La communauté algérienne (voire nord-africaine, voire arabe) de Montréal a de quoi se réjouir, et avec elle tous les amoureux de musique, de liberté et de vie. Il se cache en ville un trésor qui ne restera plus longtemps secret, l'équivalent nord-africain d'une Lhasa de Sela ou d'une Bïa, qui nous apportent, métissées des influences de leur pays d'adoption, la chaleur et la lumière de leurs origines.

L'Algéro-Québécoise Lynda Thalie est ce trésor par qui le soleil arrive. Elle se produisait mardi et mercredi au Studio-théâtre de la Place des Arts, avec une formation réduite à trois (excellents) musiciens. Cette simplicité obligée (la minuscule scène ne peut en accueillir davantage) a permis de dépouiller les chansons de l'album Sablier de leur sonorité dance, ce qui confirme encore une fois l'adage «moins, c'est mieux».

Pourvu que Lynda Thalie évite les chemins qui ont conduit Lara Fabian et Céline Dion aux succès usinés- et tant de leurs émules sur la voie de garage-, elle aura dans notre showbiz et dans notre coeur une place durable que nul ne pourra lui disputer. Mais le piège est là, et Lynda Thalie longe parfois dangereusement les autoroutes par trop fréquentées de la ballade sucrée à l'aspartame.

Elle a pourtant tellement mieux à faire!

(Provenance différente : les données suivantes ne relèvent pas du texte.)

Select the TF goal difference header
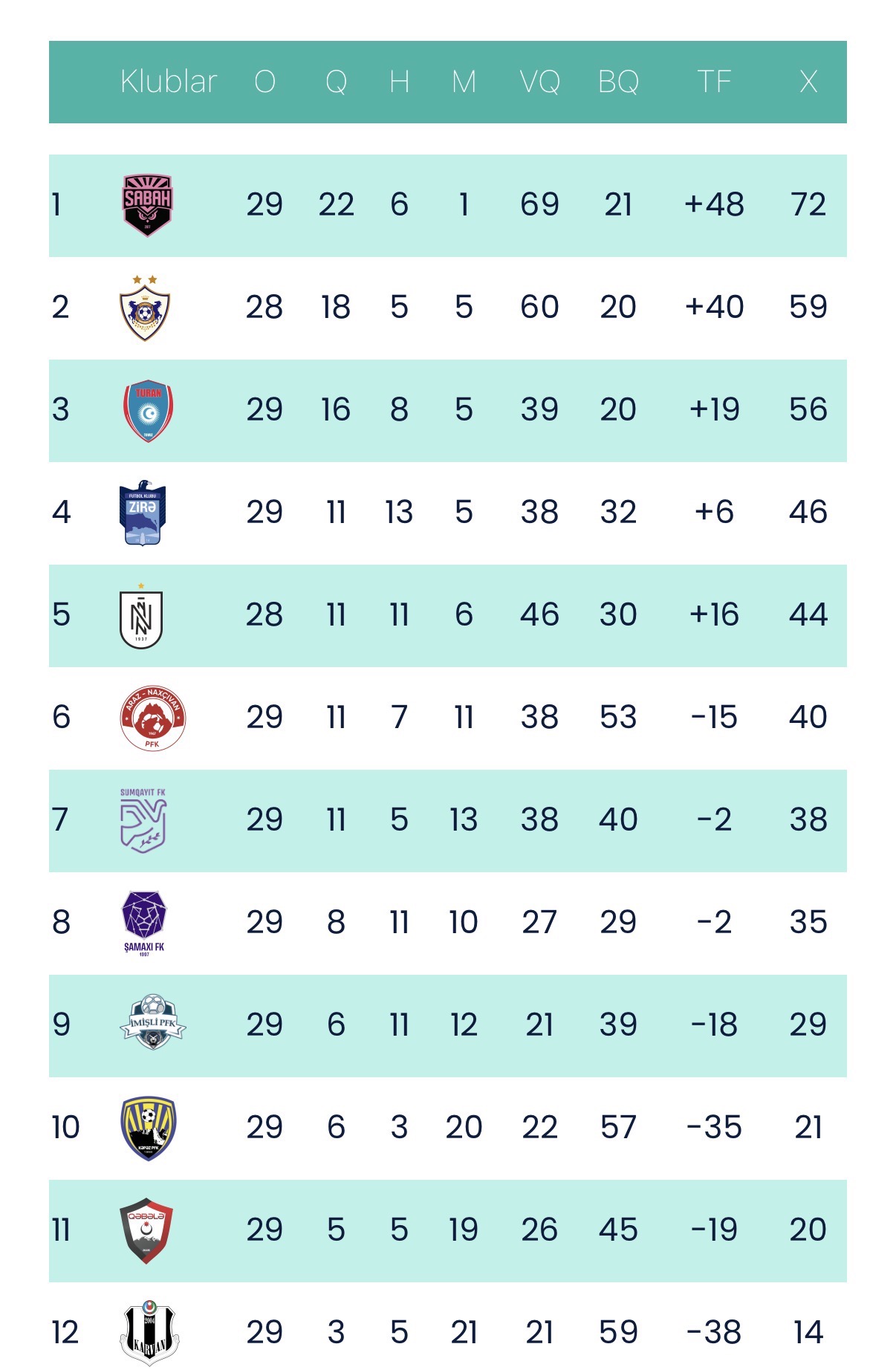Image resolution: width=896 pixels, height=1370 pixels. tap(714, 82)
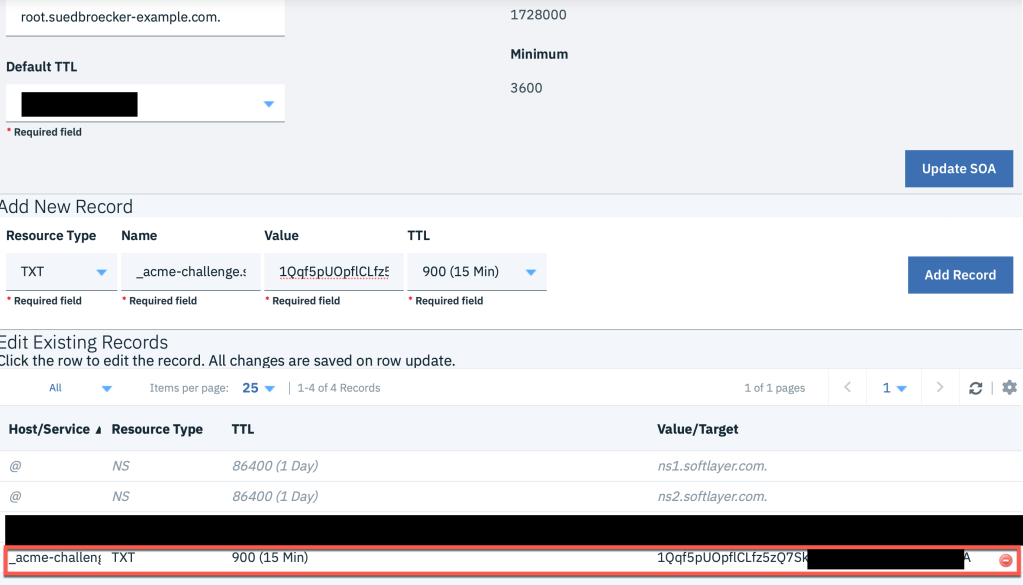The image size is (1023, 585).
Task: Delete the _acme-challenge TXT record
Action: pyautogui.click(x=1005, y=560)
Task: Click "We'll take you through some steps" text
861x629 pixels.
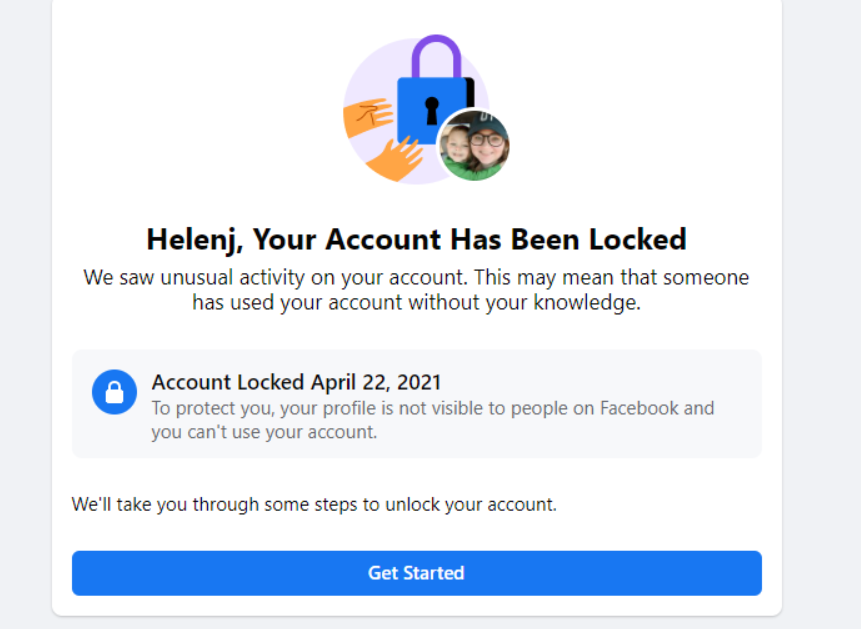Action: pyautogui.click(x=314, y=504)
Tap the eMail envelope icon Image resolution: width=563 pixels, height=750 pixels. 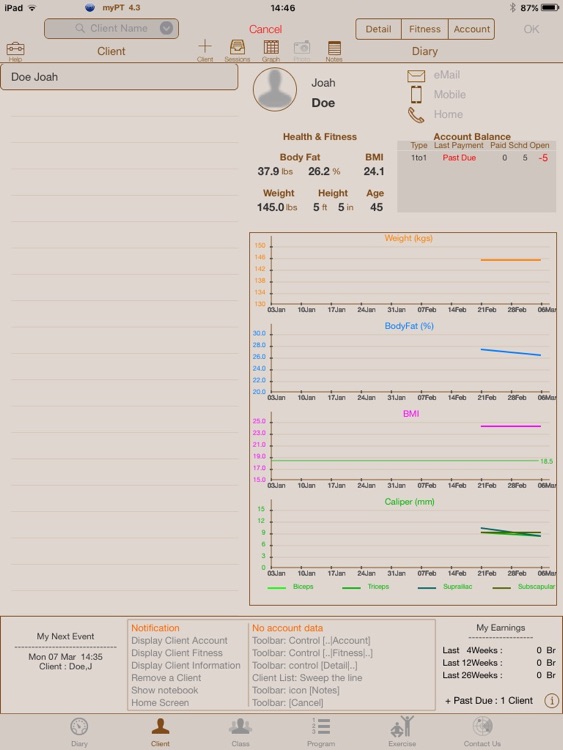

Il suffit de la voir chanter Comme un matin à Larabâa ou Alger, Alger pour comprendre. Ce sont ces chansons, celles qu'elle s'est appropriées ou celles qu'elle a écrites pour parler d'elle, de ses souvenirs d'enfance, de l'exil et de la liberté, qui lui vont le mieux. Avec elle, Mon amie la rose, de Françoise Hardy, prend des couleurs résolument orientales, d'une irrésistible sensualité. Même Les uns contre les autres, cette scie tirée de Starmania qu'on a entendue jusqu'à plus soif, revêt des habits neufs lorsqu'elle la refait moitié en arabe moitié en français (dans la même phrase). Elle porte ces chansons comme de lourds bijoux exotiques, les offre comme un fin gâteau de miel, un plateau de dattes et d'oranges qu'on ne demande qu'à goûter. Lorsque, par-dessus le marché, elle esquisse quelques mouvements de baladi, un foulard semé de paillettes métalliques noué aux hanches, sa grâce enjouée et naturelle nous terrasse, tous autant que nous sommes.
Et quand, en clôture de spectacle, Lynda Thalie nous balance Ya Rayah (une chanson de Dahmane El Harrachi, que chante notamment Rachid Taha), sur un mot d'elle, toute la petite salle se lève et danse, mains en l'air, et on entend même quelques youyous. On se dit alors que, décidément, on a bien de la chance: tout ce que la culture arabe a de sensuel, de raffiné, de joyeux est incarné là, libre et vivant, comme un gigantesque pied de nez à tous les éteignoirs du monde.